Model Deployment#
Windows Machine Learning (WinML) enables C#, C++, and Python developers to run ONNX AI models locally on Windows PCs through ONNX Runtime, with automatic execution provider management across hardware targets including CPUs, GPUs, and NPUs. You can use models from PyTorch, TensorFlow/Keras, TensorFlow Lite (TFLite), scikit-learn, and other frameworks by converting them to ONNX for ONNX Runtime.
In short, Windows ML provides a shared, Windows-wide ONNX Runtime along with support for dynamically downloading execution providers (EPs).
For more details, see the Windows ML official documentation.
Running CNN/Transformer models on NPU#
Windows ML provides a streamlined workflow for deploying CNN and Transformer models on Ryzen AI PCs. Users can either use the original float model with automatic BF16 conversion, or use AI Toolkit for model quantization (QDQ format).
Windows ML workflow#
Step 1: Download the Original Float Model
Start with your pre-trained ONNX model in FP32 format. Models can be exported from PyTorch, TensorFlow, or obtained from model repositories.
Step 2: Model Quantization using VS AI Toolkit (Optional)
For improved inference performance, quantize your model using VS AI Toolkit or Olive recipe:
A8W8 quantization: Recommended for CNN models (ResNet, MobileNet, etc.)

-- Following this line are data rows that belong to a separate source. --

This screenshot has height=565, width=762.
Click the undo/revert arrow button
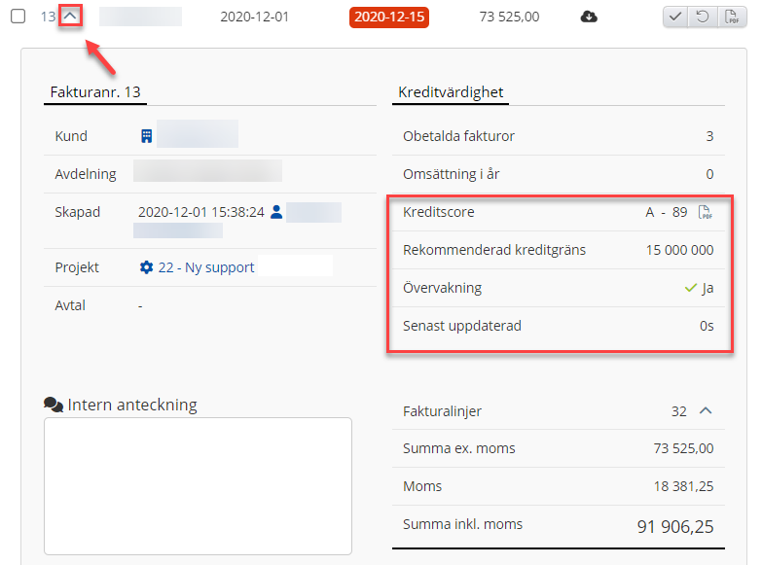coord(703,17)
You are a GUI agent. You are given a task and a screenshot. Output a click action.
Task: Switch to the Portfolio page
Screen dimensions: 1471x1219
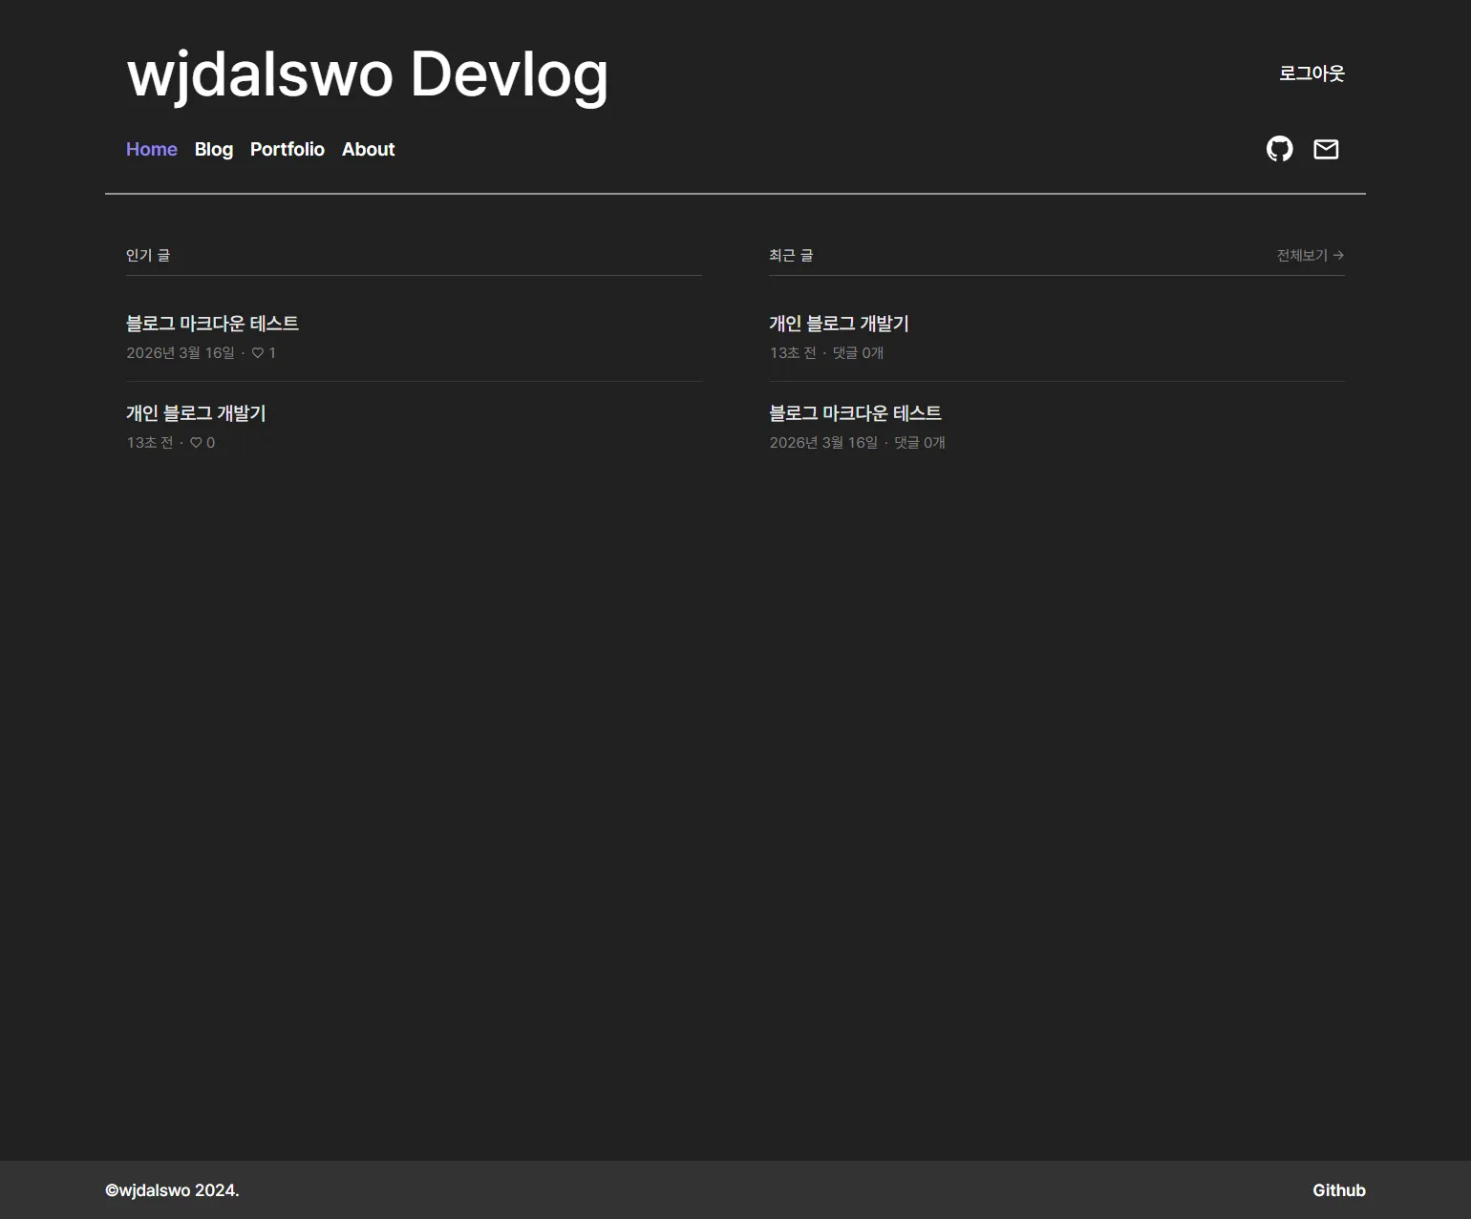pyautogui.click(x=287, y=149)
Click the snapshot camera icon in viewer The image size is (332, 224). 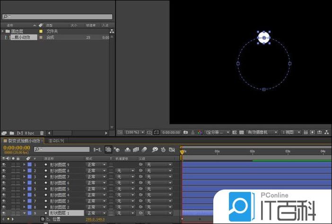(x=186, y=132)
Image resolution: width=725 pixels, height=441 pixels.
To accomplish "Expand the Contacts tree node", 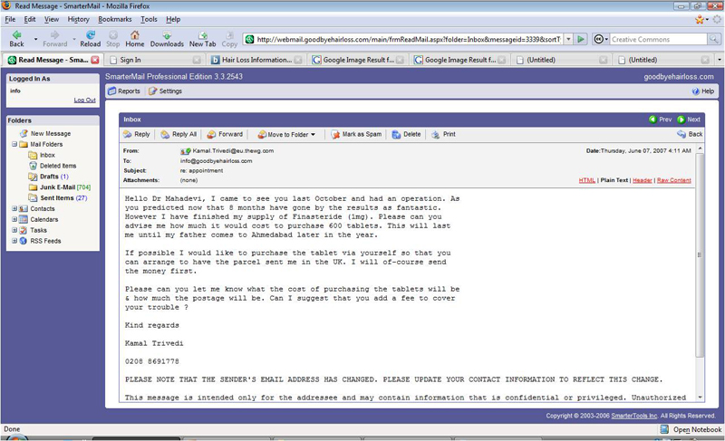I will [x=14, y=208].
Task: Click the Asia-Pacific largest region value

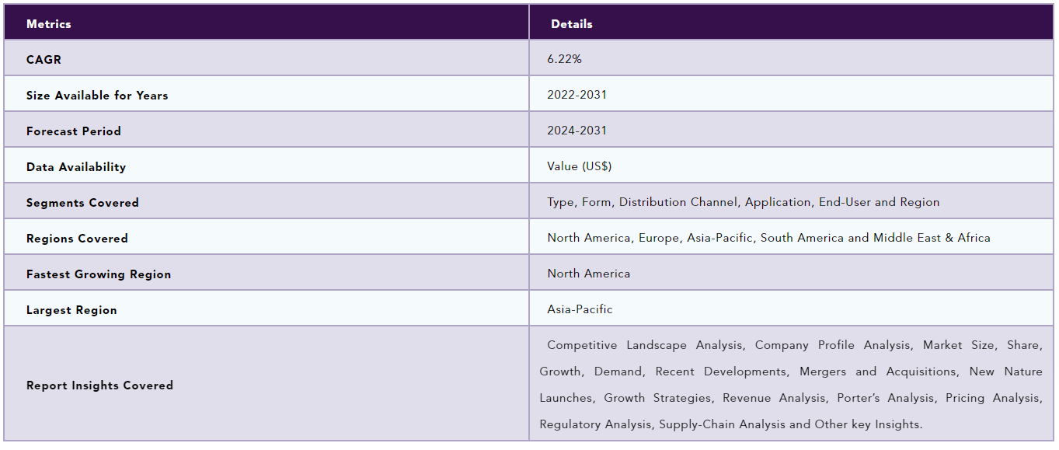Action: 580,309
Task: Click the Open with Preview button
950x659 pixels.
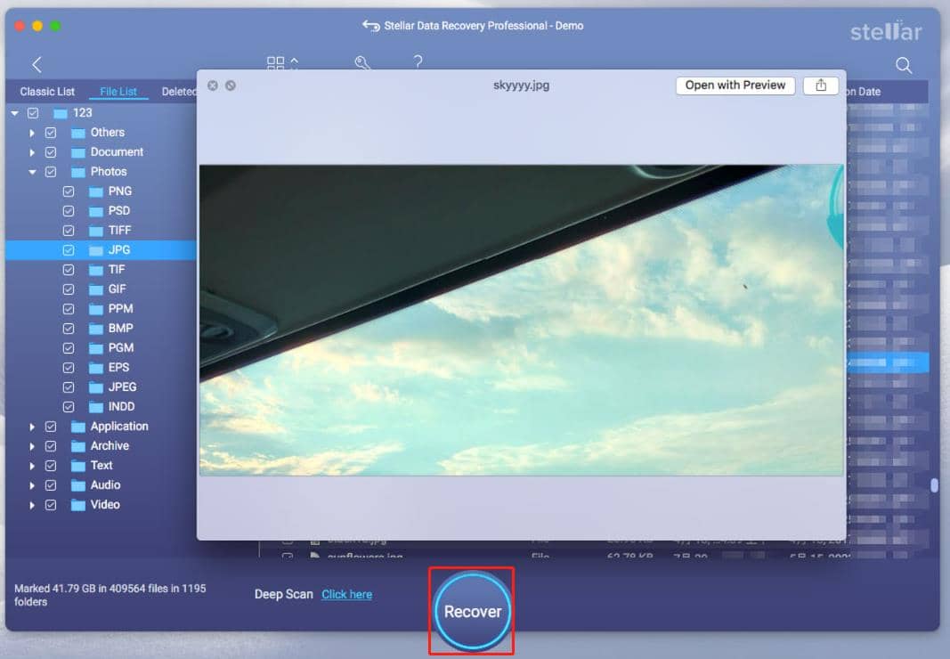Action: (x=735, y=85)
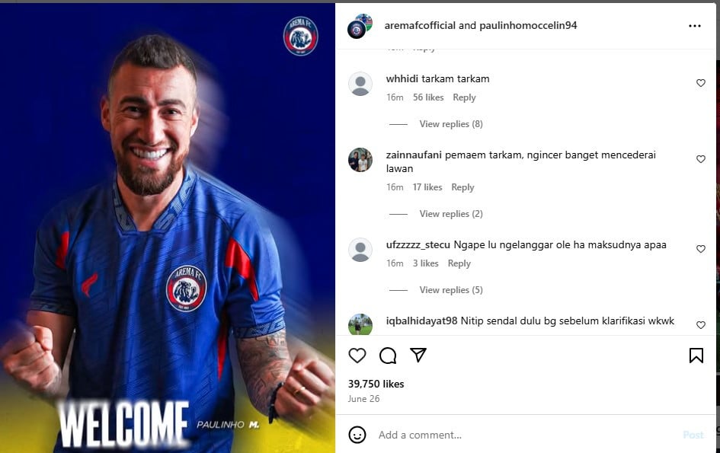Expand View replies (5)
This screenshot has height=453, width=720.
coord(451,290)
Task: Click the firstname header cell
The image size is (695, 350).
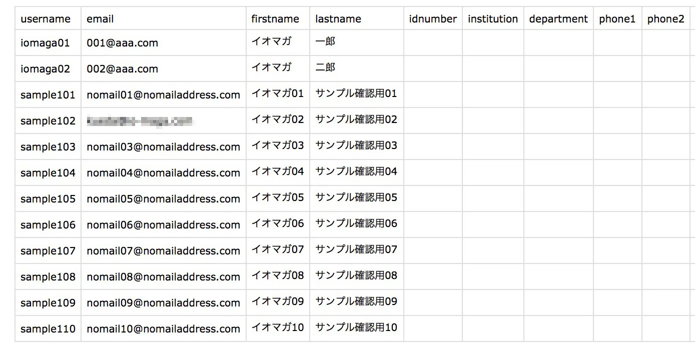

A16W8 quantization: Recommended for Transformer models (BERT, CLIP etc.)
Step 3: Automatic Execution Provider Registration
Windows ML automatically downloads and registers the appropriate execution providers based on available hardware:
Execution Provider |
Hardware Target |
|---|---|
VitisAIExecutionProvider |
AMD Ryzen AI NPU |
MIGraphXExecutionProvider |
AMD GPU (ROCm) |
DmlExecutionProvider |
DirectML (GPU/NPU) |
Step 4: Execution Policy for device selection
Select the preferred execution target using the execution policy:
Execution Policy |
First Preference EP |
|---|---|
PREFER_CPU |
CPUExecutionProvider |
PREFER_GPU |
DmlExecutionProvider |
PREFER_NPU |
VitisAIExecutionProvider |
The EP selection policy can be configured to use a specific execution provider or through general execution policy. For more details, refer to the Windows ML documentation on Execution Providers.
Step 5: Model Compilation
The model is compiled for the target hardware:
Float models: VAIML performs automatic BF16 conversion for NPU execution
Quantized models: A8W8/A16W8 models are compiled using X2/X1 compiler
For more details refer to the model compilation and deployment documentation.
Step 6: Model Inference
Use the ONNX Runtime APIs to run inference on the compiled model. The model will execute on the selected hardware target based on the execution policy and available EPs.
Running LLM models on NPU#
Windows ML enables support for Foundry Local models for on-device AI inference solutions that provide privacy and performance. Currently, Foundry Local is available in preview mode. It automatically detects NPU and downloads the compatible model for the NPU device.
LLM prerequisites#
Make sure the following requirements are met before proceeding:
Requirement |
Details |
|---|---|
Operating System |
Windows 10, Windows 11 |
Hardware (Minimum) |
8 GB RAM, 3 GB free disk space |
Hardware (Recommended) |
16 GB RAM, 15 GB free disk space |
Acceleration |
AMD NPU |
Running LLM on AMD NPU#
LLM models can be run on AMD NPU using Foundry Local or Windows ML APIs. Foundry Local provides an easy-to-use interface for running LLM models on AMD NPU, while Windows ML APIs allow for more customization and control over the inference process.
Option 1: Running LLM using Foundry Local
This is the recommended option for most users as it provides a simple and efficient way to run LLM models on AMD NPU without needing to manage dependencies or optimize the model manually.
Option 2: Running a Custom LLM Model using Windows ML and OGA APIs
This option allows users to run custom LLM models on AMD NPU using Windows ML APIs. This option is suitable for users who want more control over the inference process and are comfortable managing dependencies and model optimization manually.
For detailed instructions on each option, see the Running LLM Models on NPU documentation.